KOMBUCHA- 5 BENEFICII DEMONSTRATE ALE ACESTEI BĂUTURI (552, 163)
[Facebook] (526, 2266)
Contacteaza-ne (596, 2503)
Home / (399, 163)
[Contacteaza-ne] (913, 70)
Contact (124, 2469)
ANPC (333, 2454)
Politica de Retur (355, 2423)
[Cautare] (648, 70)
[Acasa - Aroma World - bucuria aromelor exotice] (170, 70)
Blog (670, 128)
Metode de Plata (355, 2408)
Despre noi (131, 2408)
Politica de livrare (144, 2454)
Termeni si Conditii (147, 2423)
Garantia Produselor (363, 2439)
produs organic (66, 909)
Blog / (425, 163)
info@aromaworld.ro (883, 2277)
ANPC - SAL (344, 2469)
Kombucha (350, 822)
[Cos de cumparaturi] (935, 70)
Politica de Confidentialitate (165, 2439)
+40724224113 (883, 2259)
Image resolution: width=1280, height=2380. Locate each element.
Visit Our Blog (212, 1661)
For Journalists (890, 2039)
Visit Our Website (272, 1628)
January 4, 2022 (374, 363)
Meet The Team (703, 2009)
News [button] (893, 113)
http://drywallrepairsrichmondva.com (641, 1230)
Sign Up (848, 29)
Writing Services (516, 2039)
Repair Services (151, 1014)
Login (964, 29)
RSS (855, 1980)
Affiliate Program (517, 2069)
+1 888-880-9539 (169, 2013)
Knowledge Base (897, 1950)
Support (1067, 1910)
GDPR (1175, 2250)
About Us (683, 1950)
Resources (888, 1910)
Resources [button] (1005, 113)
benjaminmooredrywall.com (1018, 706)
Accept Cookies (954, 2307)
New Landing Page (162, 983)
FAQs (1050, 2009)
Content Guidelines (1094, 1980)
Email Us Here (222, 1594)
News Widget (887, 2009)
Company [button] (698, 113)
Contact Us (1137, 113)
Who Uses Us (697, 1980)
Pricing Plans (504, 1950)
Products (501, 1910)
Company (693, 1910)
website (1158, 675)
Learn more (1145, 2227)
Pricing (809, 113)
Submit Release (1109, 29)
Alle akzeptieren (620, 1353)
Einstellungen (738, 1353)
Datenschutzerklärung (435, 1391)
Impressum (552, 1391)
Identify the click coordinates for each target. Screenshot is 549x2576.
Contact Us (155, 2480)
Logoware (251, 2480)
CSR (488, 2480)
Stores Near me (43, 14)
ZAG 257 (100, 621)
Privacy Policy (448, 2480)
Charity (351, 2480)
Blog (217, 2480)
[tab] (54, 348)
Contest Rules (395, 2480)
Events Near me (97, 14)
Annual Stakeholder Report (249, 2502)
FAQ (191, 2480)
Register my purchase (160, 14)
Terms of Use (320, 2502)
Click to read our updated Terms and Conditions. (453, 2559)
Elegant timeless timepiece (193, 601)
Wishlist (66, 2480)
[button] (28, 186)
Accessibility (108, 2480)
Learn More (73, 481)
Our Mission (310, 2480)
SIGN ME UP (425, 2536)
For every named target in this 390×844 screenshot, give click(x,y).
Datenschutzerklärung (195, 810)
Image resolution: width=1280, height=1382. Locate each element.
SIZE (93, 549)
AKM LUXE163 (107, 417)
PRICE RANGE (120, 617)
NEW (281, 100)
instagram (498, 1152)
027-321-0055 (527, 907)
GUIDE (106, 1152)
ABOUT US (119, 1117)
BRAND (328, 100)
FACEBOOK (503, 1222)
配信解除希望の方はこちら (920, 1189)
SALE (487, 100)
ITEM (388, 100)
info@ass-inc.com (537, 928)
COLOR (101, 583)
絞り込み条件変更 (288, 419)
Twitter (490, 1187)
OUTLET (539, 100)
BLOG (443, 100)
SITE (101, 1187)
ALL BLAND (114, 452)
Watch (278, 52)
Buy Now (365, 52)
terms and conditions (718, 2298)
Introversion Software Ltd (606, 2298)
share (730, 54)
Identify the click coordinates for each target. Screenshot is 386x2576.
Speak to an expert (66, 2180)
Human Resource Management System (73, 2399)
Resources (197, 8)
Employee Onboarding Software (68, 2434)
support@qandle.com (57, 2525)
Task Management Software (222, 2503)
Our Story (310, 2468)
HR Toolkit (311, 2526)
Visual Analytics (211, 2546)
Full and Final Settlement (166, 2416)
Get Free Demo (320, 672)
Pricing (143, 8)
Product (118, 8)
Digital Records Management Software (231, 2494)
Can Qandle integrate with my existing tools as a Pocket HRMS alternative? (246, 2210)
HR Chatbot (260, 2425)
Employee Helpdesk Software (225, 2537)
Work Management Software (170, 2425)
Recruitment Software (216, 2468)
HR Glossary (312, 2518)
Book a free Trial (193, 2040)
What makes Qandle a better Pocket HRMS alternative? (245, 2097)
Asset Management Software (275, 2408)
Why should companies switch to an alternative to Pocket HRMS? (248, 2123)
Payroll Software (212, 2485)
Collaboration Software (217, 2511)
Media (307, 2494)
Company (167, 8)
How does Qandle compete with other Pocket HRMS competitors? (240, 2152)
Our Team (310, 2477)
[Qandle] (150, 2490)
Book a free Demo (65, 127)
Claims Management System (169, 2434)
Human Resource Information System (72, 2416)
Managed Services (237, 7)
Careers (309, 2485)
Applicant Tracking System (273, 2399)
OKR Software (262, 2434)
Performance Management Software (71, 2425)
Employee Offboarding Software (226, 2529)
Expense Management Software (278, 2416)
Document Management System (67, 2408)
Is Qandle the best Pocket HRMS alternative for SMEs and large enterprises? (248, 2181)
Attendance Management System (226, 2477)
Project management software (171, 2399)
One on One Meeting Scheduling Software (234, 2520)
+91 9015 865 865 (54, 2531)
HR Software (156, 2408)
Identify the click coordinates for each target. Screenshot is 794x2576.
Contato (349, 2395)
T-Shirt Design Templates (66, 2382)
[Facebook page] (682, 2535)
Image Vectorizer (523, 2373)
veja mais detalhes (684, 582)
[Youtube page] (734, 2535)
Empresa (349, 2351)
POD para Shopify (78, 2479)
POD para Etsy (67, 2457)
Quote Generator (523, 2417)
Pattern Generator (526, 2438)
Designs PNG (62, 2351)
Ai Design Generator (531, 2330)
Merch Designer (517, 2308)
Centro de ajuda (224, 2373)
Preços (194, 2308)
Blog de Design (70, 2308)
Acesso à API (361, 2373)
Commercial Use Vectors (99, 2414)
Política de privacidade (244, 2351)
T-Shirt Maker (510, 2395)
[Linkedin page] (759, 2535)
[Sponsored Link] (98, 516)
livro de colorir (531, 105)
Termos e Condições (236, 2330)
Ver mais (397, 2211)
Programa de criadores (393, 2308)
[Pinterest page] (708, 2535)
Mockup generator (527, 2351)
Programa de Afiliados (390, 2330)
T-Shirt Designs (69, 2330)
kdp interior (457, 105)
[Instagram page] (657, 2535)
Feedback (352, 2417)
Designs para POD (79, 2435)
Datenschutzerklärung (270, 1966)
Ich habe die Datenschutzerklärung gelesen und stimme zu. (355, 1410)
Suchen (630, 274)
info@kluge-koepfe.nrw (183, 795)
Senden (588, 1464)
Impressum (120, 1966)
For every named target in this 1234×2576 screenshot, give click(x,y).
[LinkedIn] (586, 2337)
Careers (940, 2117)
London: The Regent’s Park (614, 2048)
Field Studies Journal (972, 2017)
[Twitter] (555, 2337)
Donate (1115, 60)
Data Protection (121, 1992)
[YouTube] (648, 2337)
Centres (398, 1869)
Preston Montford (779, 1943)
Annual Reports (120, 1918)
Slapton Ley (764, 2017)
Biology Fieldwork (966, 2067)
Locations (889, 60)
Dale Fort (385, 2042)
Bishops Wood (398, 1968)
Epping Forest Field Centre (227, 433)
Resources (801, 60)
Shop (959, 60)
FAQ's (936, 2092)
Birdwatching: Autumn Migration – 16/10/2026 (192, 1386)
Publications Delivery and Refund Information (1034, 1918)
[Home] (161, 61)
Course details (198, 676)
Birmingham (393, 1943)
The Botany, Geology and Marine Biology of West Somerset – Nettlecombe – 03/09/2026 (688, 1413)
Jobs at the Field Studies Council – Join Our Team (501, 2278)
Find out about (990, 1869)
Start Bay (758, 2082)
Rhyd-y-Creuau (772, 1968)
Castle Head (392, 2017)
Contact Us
* * * * * * *
PROBLEM DETAILS.
Copy out the lines above exactly, beginning at the one that contains "[Facebook page] (682, 2535)" and ending at the one that contains "Merch Designer (517, 2308)".

WRITTEN ANSWER.
[Facebook page] (682, 2535)
Image Vectorizer (523, 2373)
veja mais detalhes (684, 582)
[Youtube page] (734, 2535)
Empresa (349, 2351)
POD para Shopify (78, 2479)
POD para Etsy (67, 2457)
Quote Generator (523, 2417)
Pattern Generator (526, 2438)
Designs PNG (62, 2351)
Ai Design Generator (531, 2330)
Merch Designer (517, 2308)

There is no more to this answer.